The New Zealand scaup (papango) is endemic to New Zealand. At around 40cm it is New Zealand’s smallest duck. Scaup are our only true diving duck. Their legs are set back on their bodies and splayed which make them expert divers but a little awkward on land and therefore they live their lives almost entirely on the water.
The birds are easily distinguished by their dark glossy plumage. The male has a striking golden eye and a dark coloured head with a purple/greenish sheen. The female can be recognized by her brown eye and brownish body - In breeding plumage, the female scaup has a small white patch above her beak.
They inhabit many deep freshwater lakes or alpine tarns where they can be often seen gathering in large groups especially during autumn.
Hunters in the late 1800s talked about the ease of killing scaup - they were apparently tasty, unafraid and oblivious to hunters and their dogs. Their numbers decreased rapidly soon after European occupation. With complete protection since 1934 the population is increasing and said to be approximately 20,000.
They can dive to a depth of 3 metres in search of small fish, aquatic plants, water snails, mussels and other invertebrates. They unusually remain submerged for about 15 - 20 seconds but can stay underwater to up to 40 seconds.

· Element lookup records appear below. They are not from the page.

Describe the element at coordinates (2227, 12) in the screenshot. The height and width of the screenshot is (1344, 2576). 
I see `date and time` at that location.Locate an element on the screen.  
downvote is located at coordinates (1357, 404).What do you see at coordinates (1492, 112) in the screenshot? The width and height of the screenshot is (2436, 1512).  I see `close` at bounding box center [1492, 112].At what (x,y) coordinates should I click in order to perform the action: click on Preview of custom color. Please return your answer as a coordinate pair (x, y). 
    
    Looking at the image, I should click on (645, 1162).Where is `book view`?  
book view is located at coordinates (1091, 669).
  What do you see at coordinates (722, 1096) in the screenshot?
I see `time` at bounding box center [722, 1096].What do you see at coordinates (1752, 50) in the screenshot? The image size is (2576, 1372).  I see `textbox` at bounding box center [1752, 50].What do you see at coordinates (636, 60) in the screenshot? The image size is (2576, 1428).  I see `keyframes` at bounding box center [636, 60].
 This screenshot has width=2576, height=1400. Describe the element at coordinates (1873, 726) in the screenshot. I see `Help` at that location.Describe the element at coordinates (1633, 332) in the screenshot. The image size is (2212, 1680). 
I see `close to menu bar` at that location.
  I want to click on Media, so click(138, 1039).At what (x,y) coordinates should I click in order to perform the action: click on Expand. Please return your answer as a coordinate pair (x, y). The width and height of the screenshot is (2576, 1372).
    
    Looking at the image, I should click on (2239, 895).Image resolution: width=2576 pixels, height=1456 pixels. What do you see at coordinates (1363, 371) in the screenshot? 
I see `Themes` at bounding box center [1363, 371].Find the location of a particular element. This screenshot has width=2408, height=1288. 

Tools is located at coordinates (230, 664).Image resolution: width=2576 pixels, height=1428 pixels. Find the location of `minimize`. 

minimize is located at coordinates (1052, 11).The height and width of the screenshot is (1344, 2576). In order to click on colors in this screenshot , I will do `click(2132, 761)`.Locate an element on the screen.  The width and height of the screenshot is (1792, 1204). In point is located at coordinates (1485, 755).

During the breeding season males can be seen flinging their heads back with the bill pointing up and their body towards the female while whistling softly in an elaborate courtship display.
They nest from October to March and lay six to ten eggs in a nest close to water often under a thick cover of vegetation. The nest is usually lined with grass and down. The female incubates the eggs for about 28 days.
The ducklings take to diving for food very soon after hatching and remain with the parents for up to eight weeks before dispersing. Young scaup have been described as “tiny brown creatures with disproportionate feet, enormous for their body size”.